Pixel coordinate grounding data
_ _ _ _ _

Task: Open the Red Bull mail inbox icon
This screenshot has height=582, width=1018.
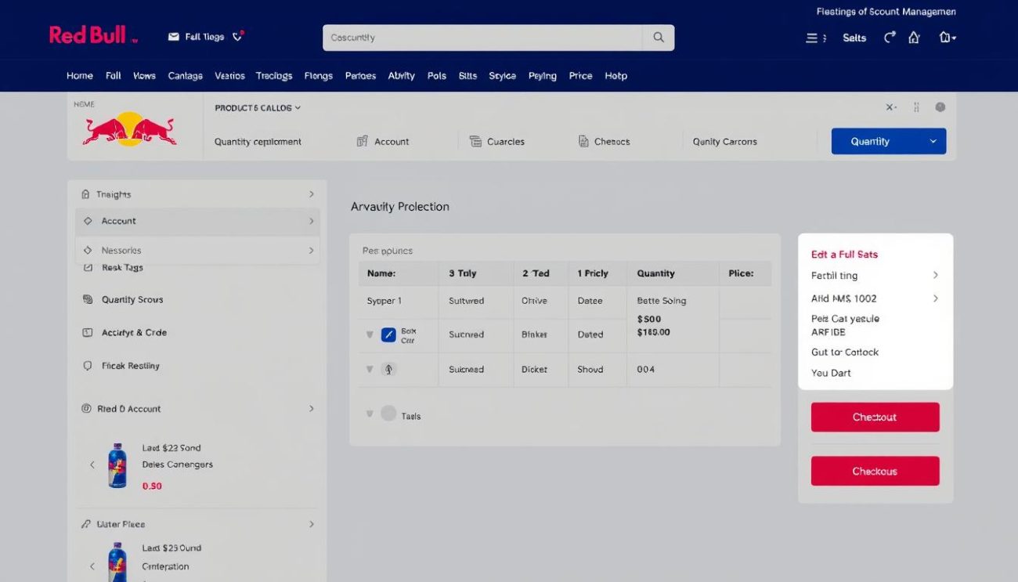Action: pos(172,35)
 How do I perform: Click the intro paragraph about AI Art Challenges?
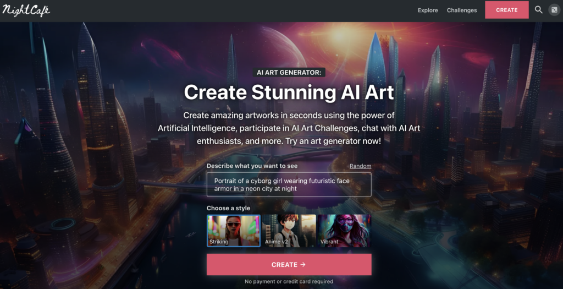pyautogui.click(x=289, y=128)
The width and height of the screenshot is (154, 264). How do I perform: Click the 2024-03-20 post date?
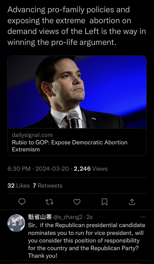click(x=52, y=169)
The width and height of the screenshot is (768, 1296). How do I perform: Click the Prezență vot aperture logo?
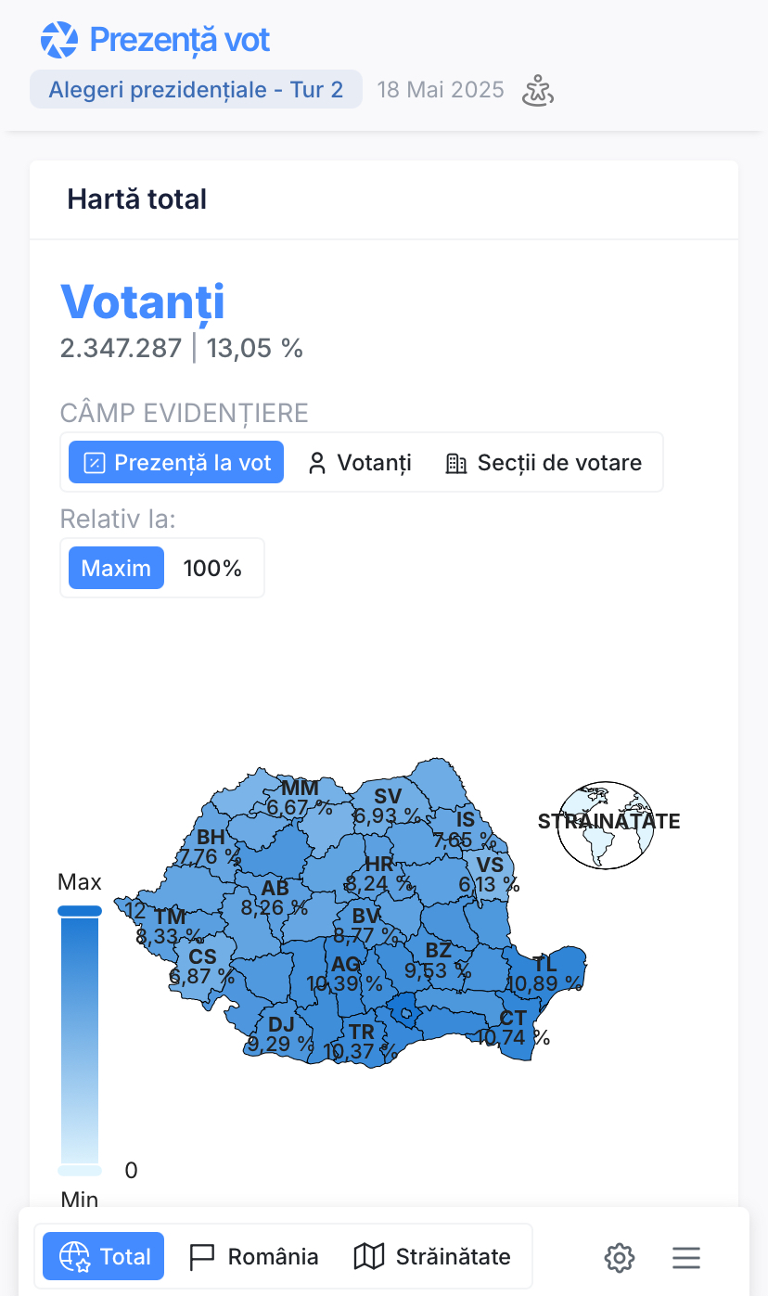(59, 40)
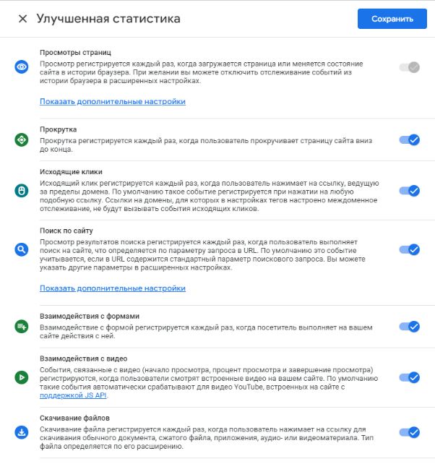Turn off the Исходящие клики switch
The height and width of the screenshot is (464, 435).
point(409,191)
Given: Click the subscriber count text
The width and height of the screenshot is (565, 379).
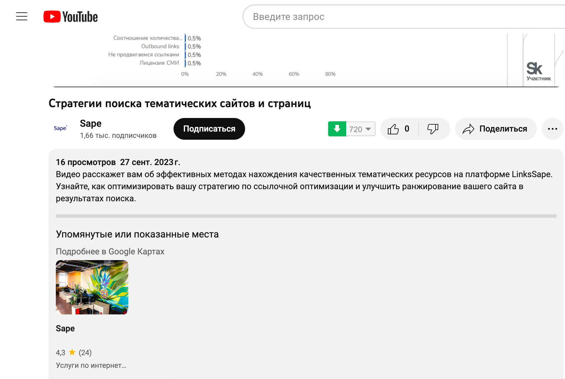Looking at the screenshot, I should pos(118,136).
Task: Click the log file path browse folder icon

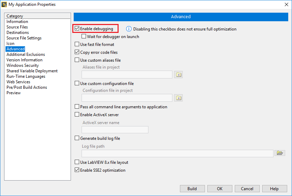Action: [280, 153]
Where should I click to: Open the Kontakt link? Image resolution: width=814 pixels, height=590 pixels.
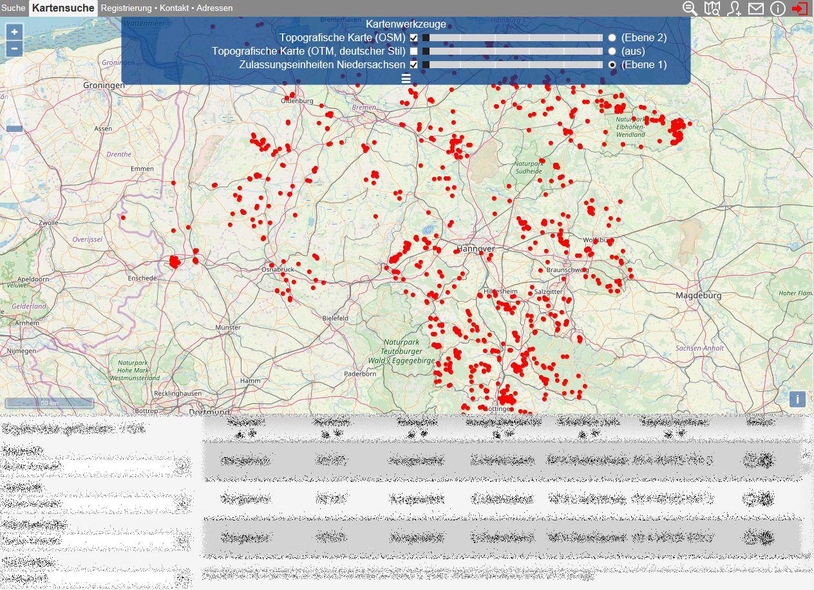point(174,8)
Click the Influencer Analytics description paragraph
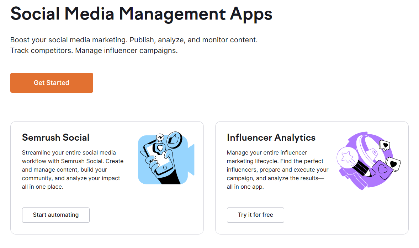Viewport: 419px width, 248px height. pyautogui.click(x=277, y=169)
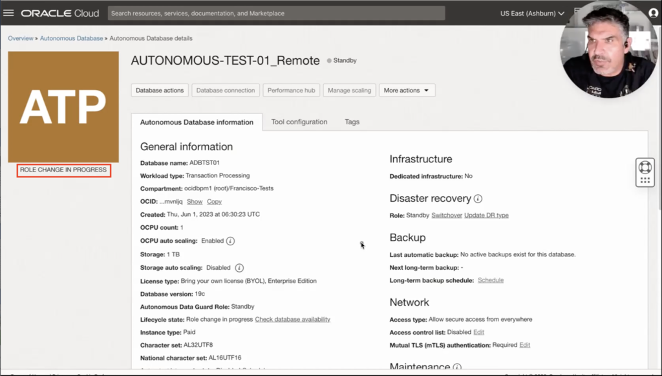
Task: Show info for Storage auto scaling
Action: pos(239,267)
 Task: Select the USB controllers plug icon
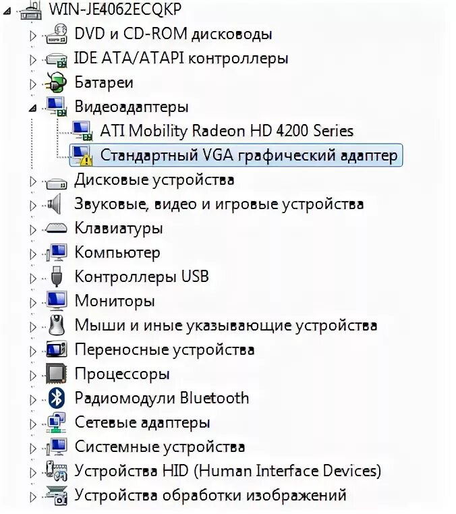(x=57, y=277)
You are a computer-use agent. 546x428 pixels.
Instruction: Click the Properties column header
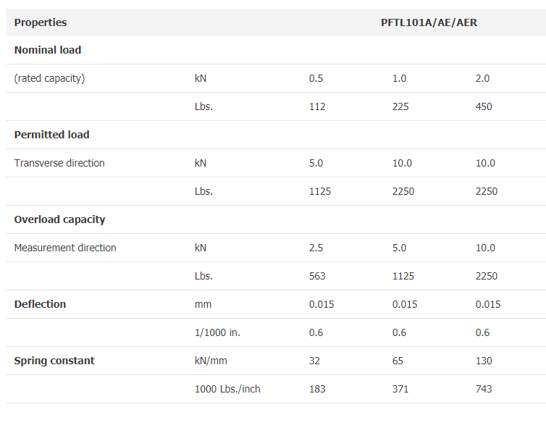coord(41,22)
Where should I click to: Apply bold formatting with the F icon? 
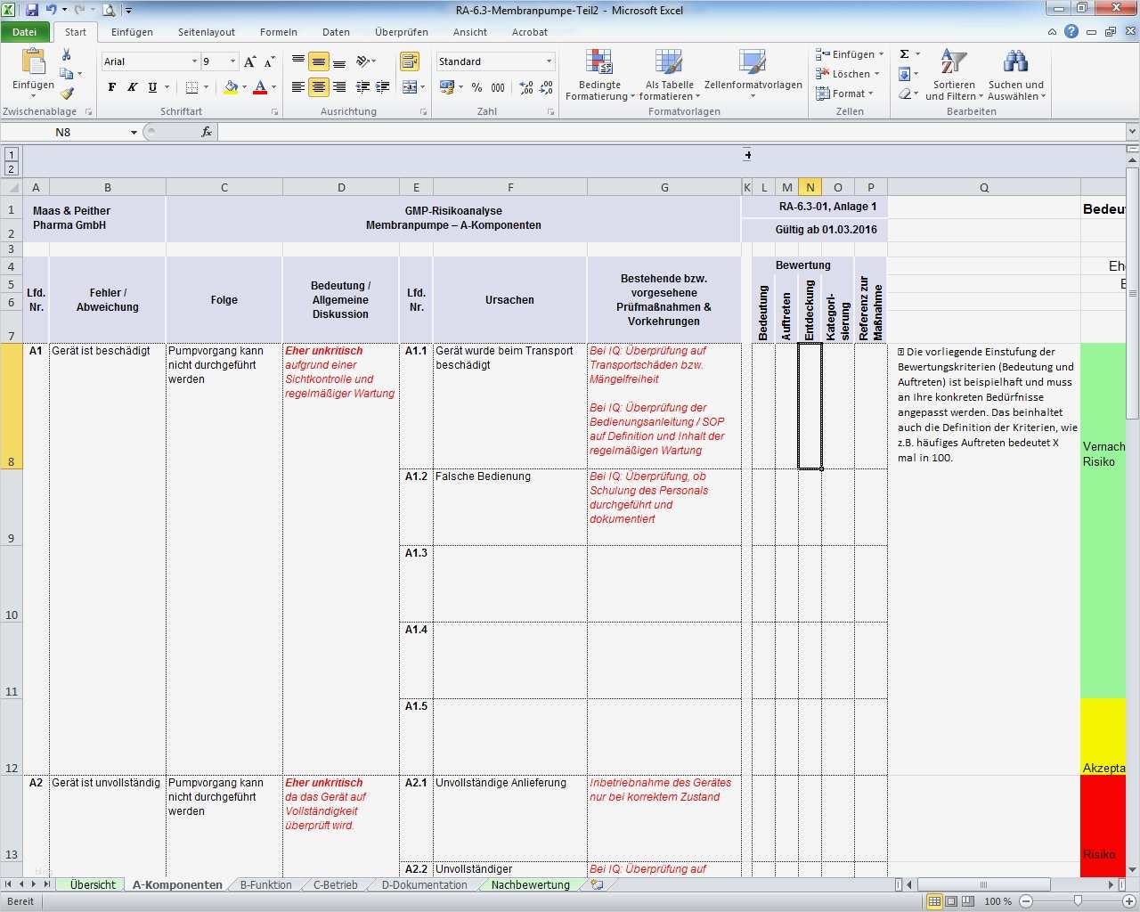click(x=111, y=87)
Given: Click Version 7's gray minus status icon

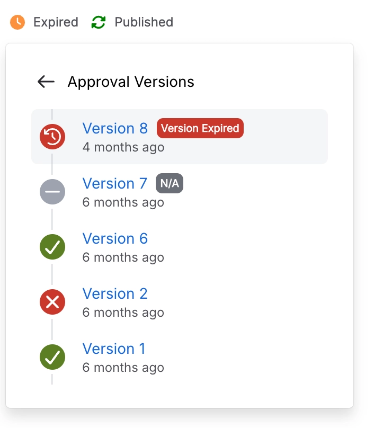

_ _ _ _ _

— Exercise prompt —
All lines above between the line that contains "Where should I click to: Open" and the last line of the entries, both included, must be transcribed exactly. No pictures are to appear.

— Your response —
Where should I click to: Open the Kontakt link? Image resolution: width=814 pixels, height=590 pixels.
point(174,8)
Click the Influencer Analytics description paragraph
Viewport: 419px width, 248px height. pyautogui.click(x=277, y=169)
Task: Show info for Storage auto scaling
Action: pos(239,267)
 Task: Select the USB controllers plug icon
(x=57, y=277)
You are a computer-use agent. 546x428 pixels.
Instruction: Click the Properties column header
coord(41,22)
Where should I click to: Apply bold formatting with the F icon? 
click(x=111, y=87)
Given: Click Version 7's gray minus status icon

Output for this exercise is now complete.